## Task details
Would you transcribe the lines running from the one that holds "Open GitHub connections under Boards" to the last line of the records? Leave every picture out.
########
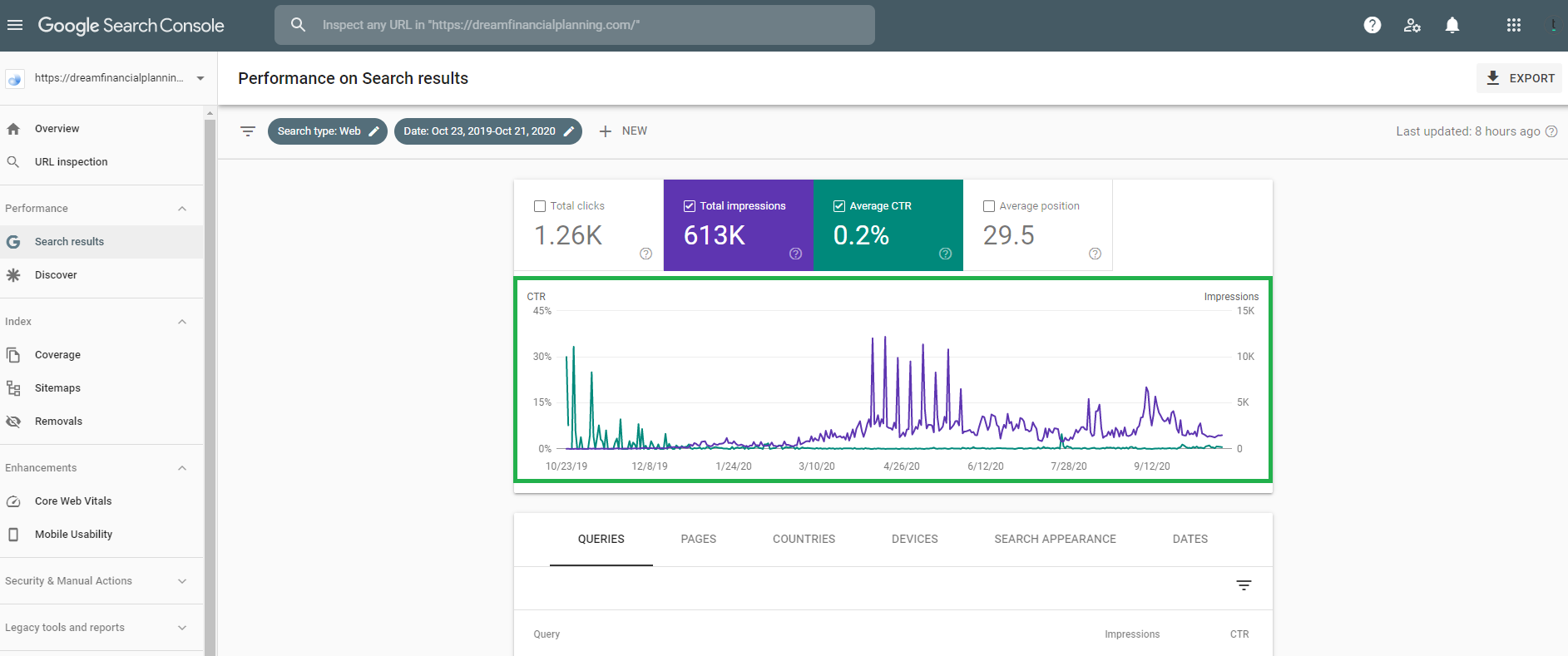Open users and settings icon
Image resolution: width=1568 pixels, height=656 pixels.
[x=1412, y=25]
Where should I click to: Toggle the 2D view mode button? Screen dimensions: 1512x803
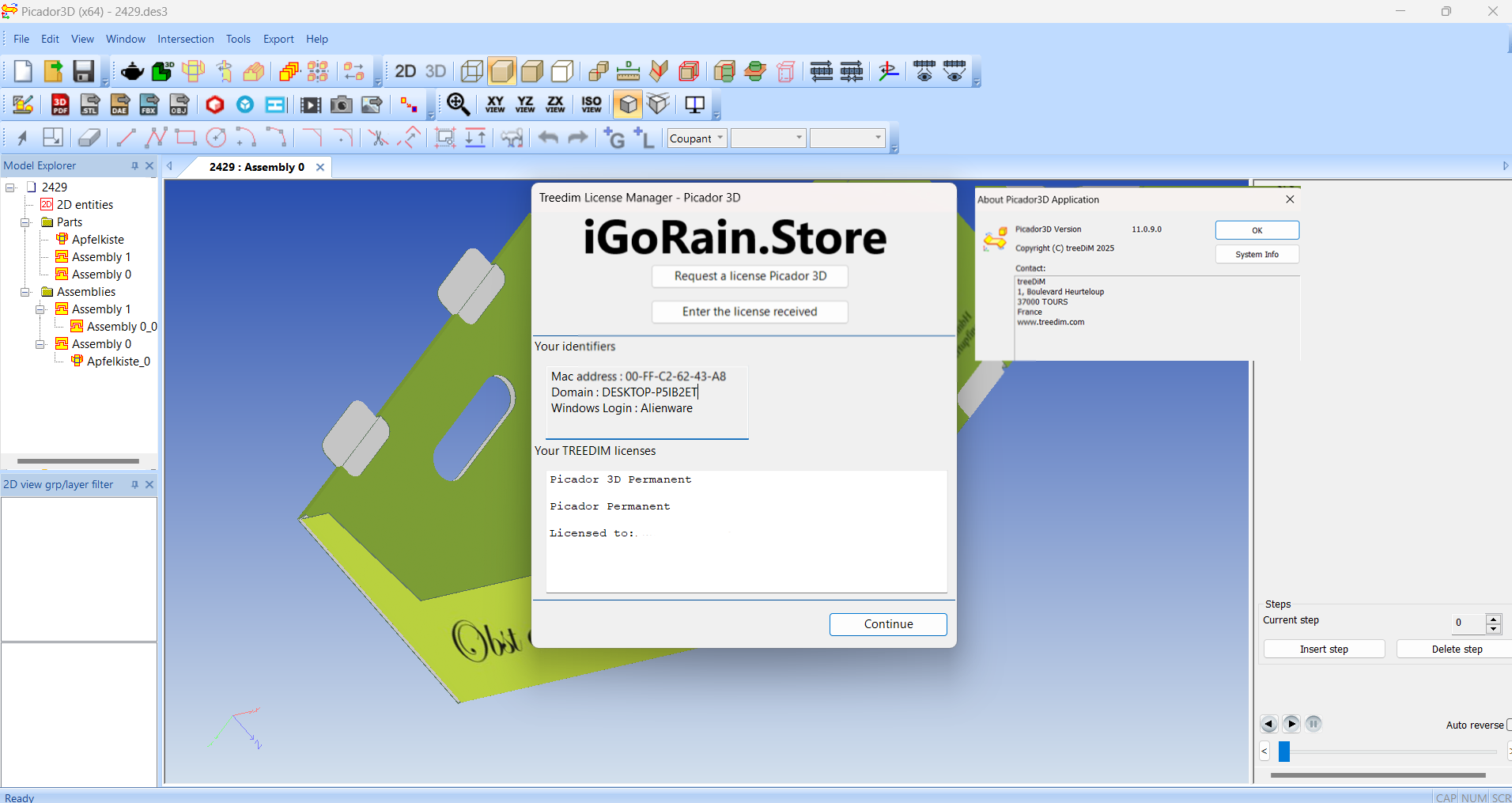[x=405, y=72]

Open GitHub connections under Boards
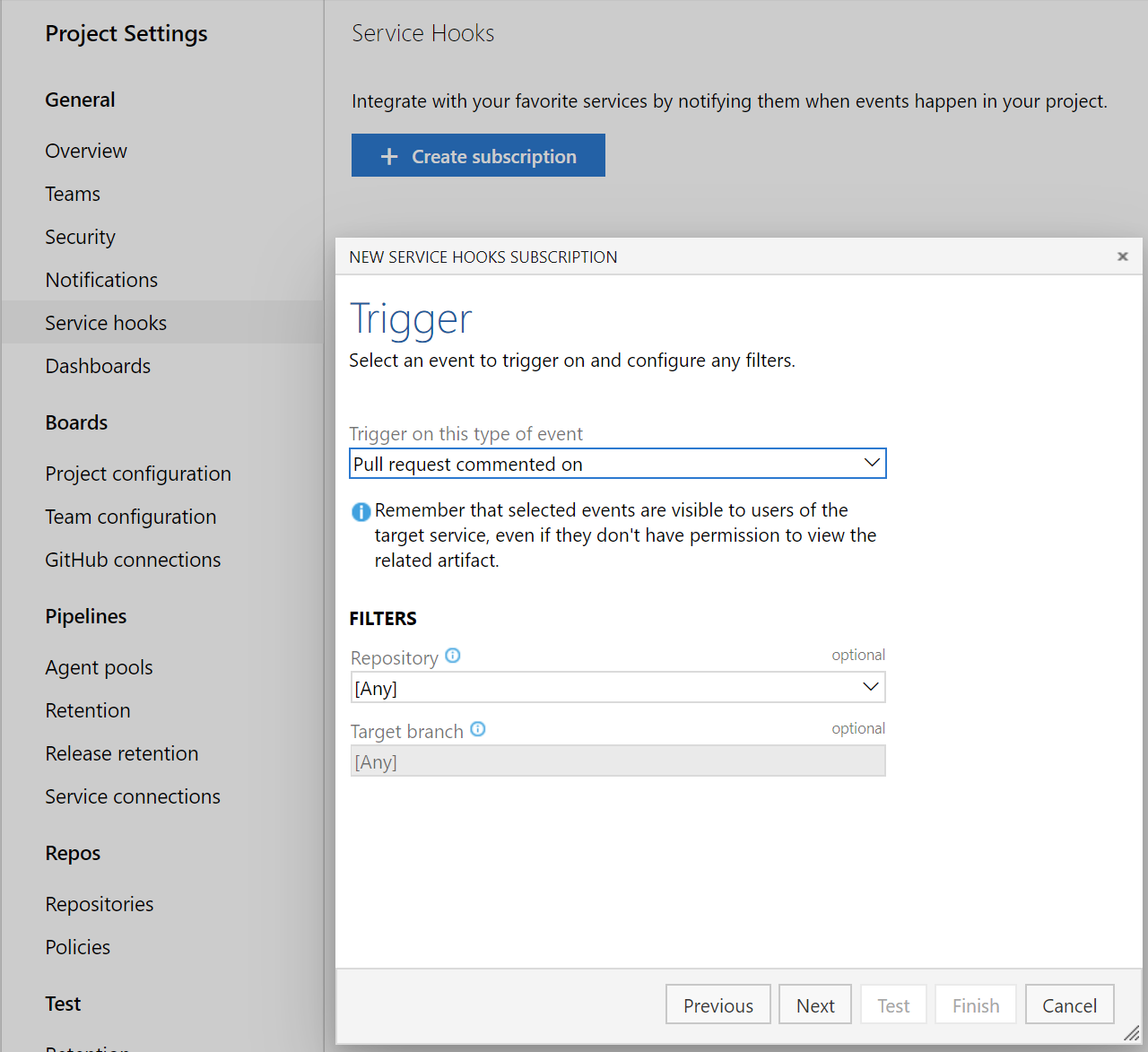(132, 560)
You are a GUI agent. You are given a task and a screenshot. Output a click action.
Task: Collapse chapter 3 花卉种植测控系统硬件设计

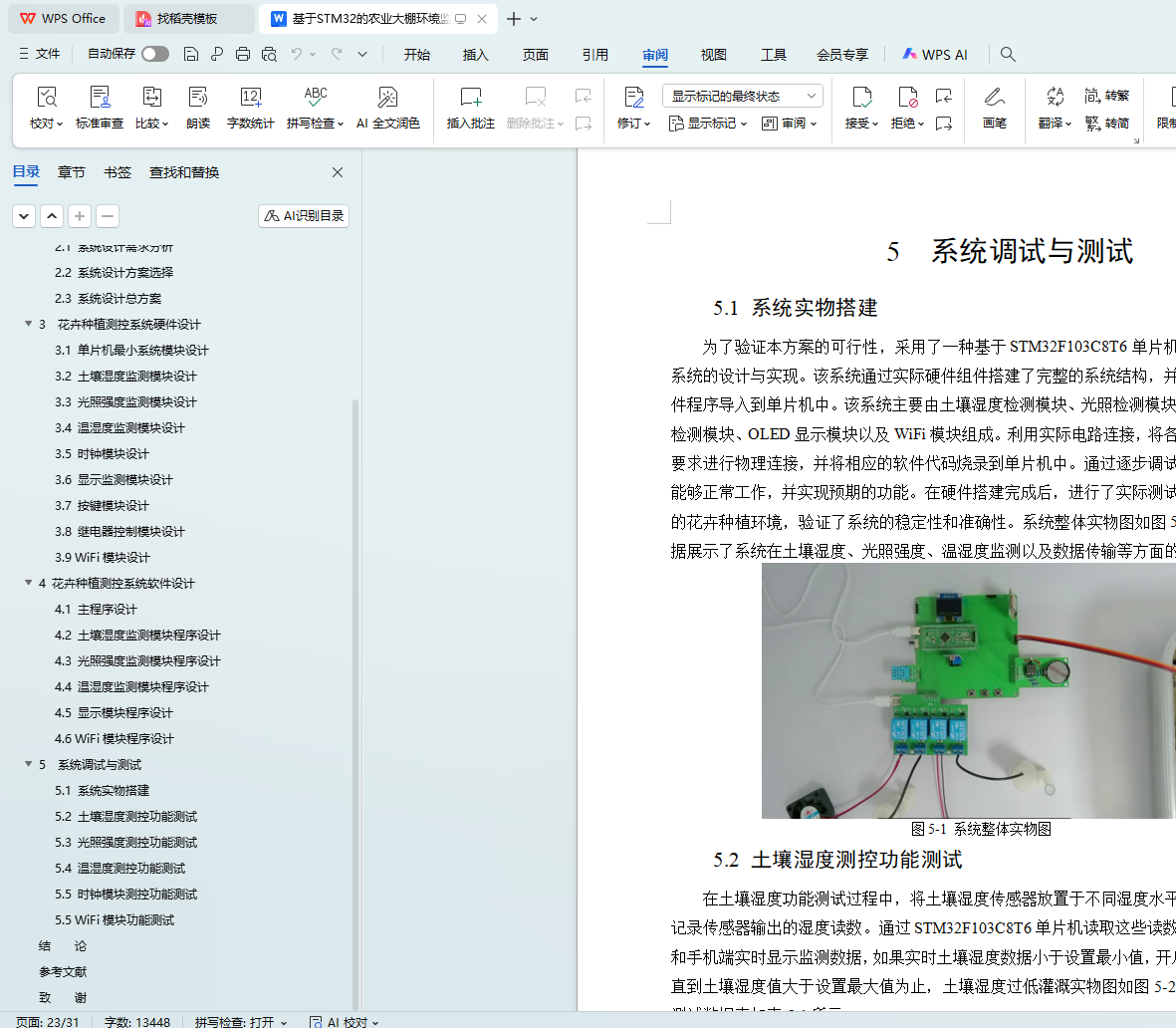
########
## Your response
Open GitHub connections under Boards
(132, 560)
You are a GUI agent. You are given a task and a screenshot. Output a click action.
Task: Collapse chapter 3 花卉种植测控系统硬件设计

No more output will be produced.